Solicitud: Transcribe sin cambios el pasaje del texto sobre la escritura de Mi Berghof particular que va desde "Sospecho que en" hasta "manera consciente.", ambos incluidos.

Texto para leer:

□ □ □ □

Sospecho que en ocasiones hablo más de mí cuando
escribo en tercera persona, es decir, cuando la novela se desarrolla en lo que
he venido a llamar la parte ficcional –luego lo explico–, que cuando escribo en
primera persona. Es posible que en la parte no ficcional, la parte escrita en
primera persona, se establezca –sin buscarlo expresamente– un sentido de la
prudencia mayor. En cambio, a través de los distintos personajes –Alberto
Sancevá, Nuria Tamena, Jaime Castell, Cecilia Polsen, Pedro Capllonch…– puedo
dar rienda suelta a las obsesiones y miedos que viven en mí no siempre de
manera consciente.
Y
esto me lleva a hablar de nuevo de los planos de la novela. Al margen de las
cajas chinas, de las tramas y subtramas que se ponen en marcha, podemos decir
que en Mi Berghof particular conviven
más o menos en pie de igualdad dos
planos: el ficcional y el no ficcional. El no ficcional, es decir, aquel en
el que no cabe el fingimiento, es un plano muy aferrado al día a día. En él me autoimpongo la obligación de no
mentir, si bien desde el principio pongo en tela de juicio que algo así sea
posible. Aquí se trata de escarbar sin sopesar las consecuencias, pero solo
los locos y los héroes –si es que son cosas distintas– son capaces de dejar de
lado las consecuencias. La sinceridad
exige de una vigilancia constante, y esta vigilancia puede ser agotadora.

□ □ □ □

Datos proporcionados:
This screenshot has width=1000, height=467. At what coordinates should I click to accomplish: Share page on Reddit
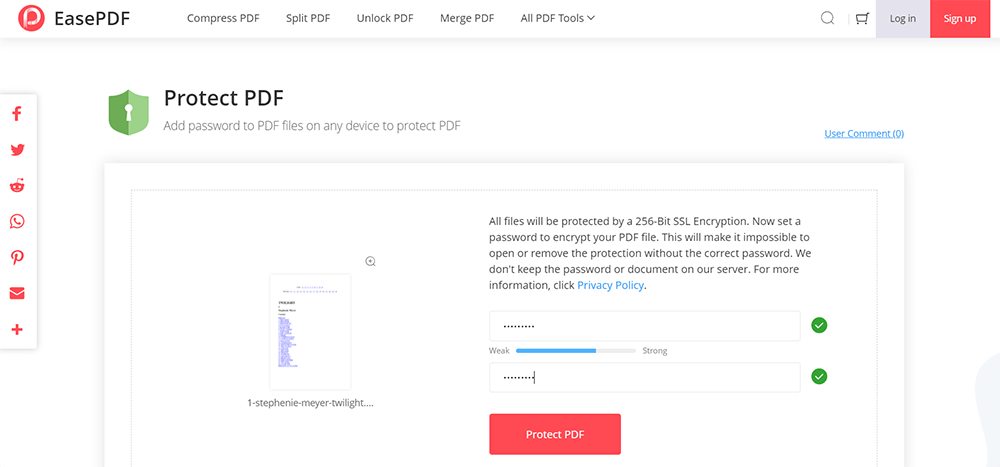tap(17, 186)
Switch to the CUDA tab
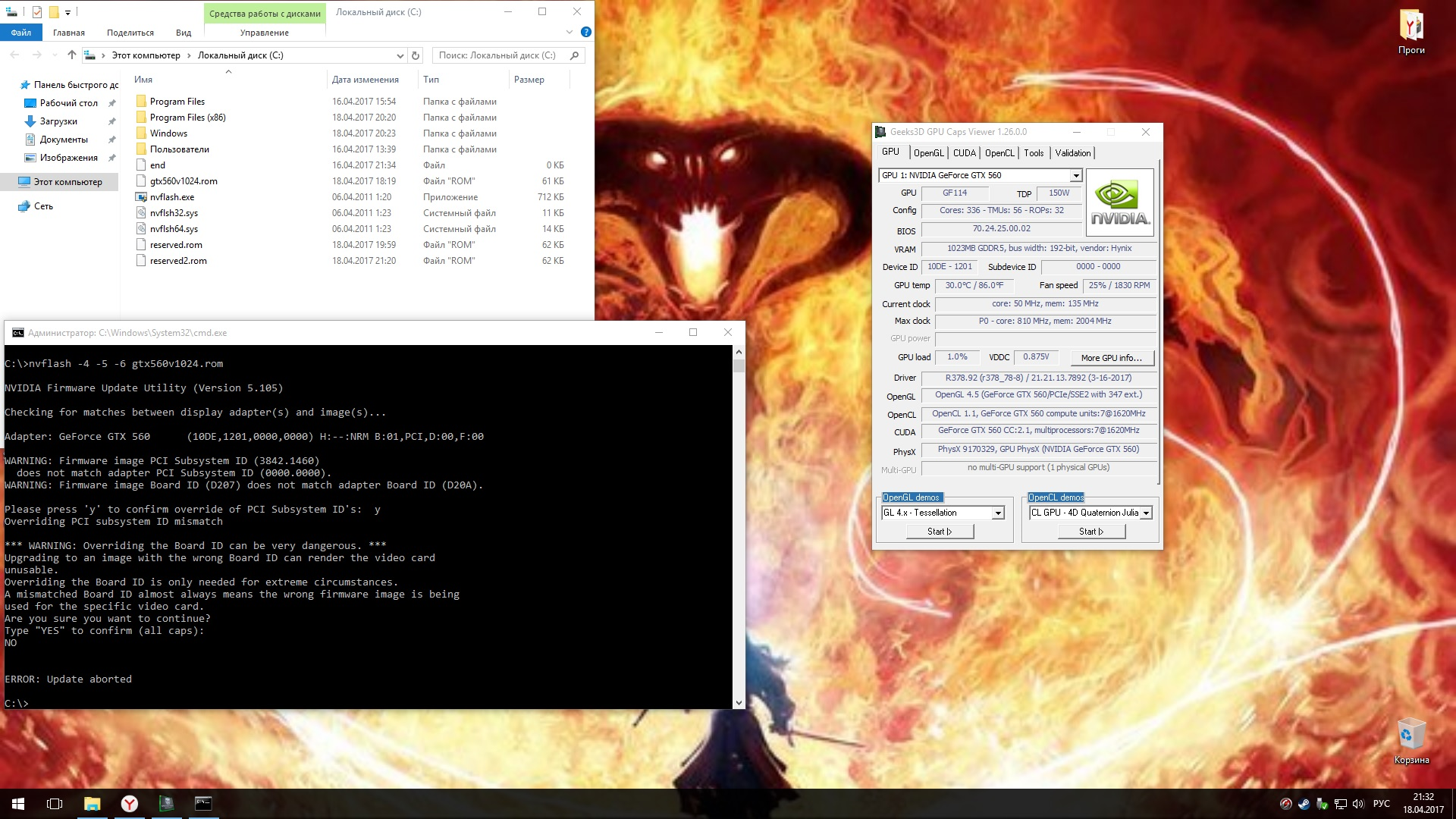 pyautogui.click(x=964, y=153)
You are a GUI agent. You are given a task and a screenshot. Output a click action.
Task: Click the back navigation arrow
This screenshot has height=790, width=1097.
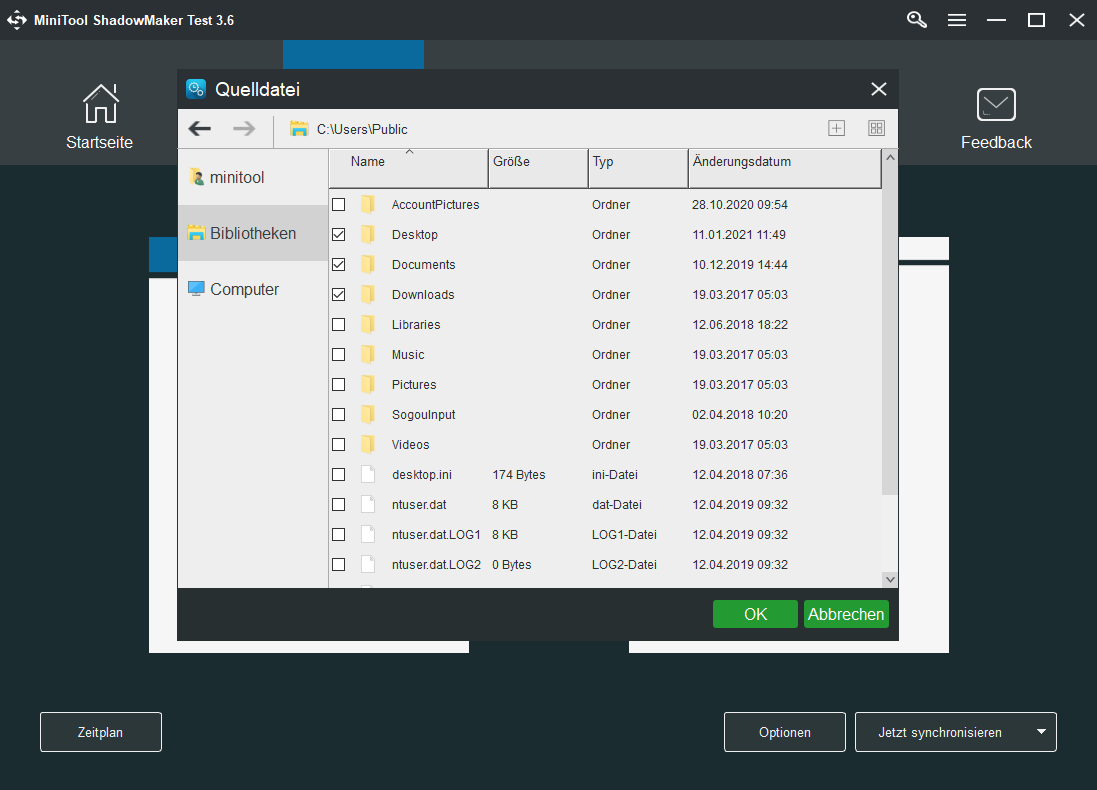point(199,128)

□ □ □ □

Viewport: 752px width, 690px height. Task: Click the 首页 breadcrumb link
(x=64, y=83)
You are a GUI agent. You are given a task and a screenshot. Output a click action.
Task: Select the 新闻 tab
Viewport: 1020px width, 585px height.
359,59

□ □ □ □

Respuesta:
Sospecho que en ocasiones hablo más de mí cuando
escribo en tercera persona, es decir, cuando la novela se desarrolla en lo que
he venido a llamar la parte ficcional –luego lo explico–, que cuando escribo en
primera persona. Es posible que en la parte no ficcional, la parte escrita en
primera persona, se establezca –sin buscarlo expresamente– un sentido de la
prudencia mayor. En cambio, a través de los distintos personajes –Alberto
Sancevá, Nuria Tamena, Jaime Castell, Cecilia Polsen, Pedro Capllonch…– puedo
dar rienda suelta a las obsesiones y miedos que viven en mí no siempre de
manera consciente.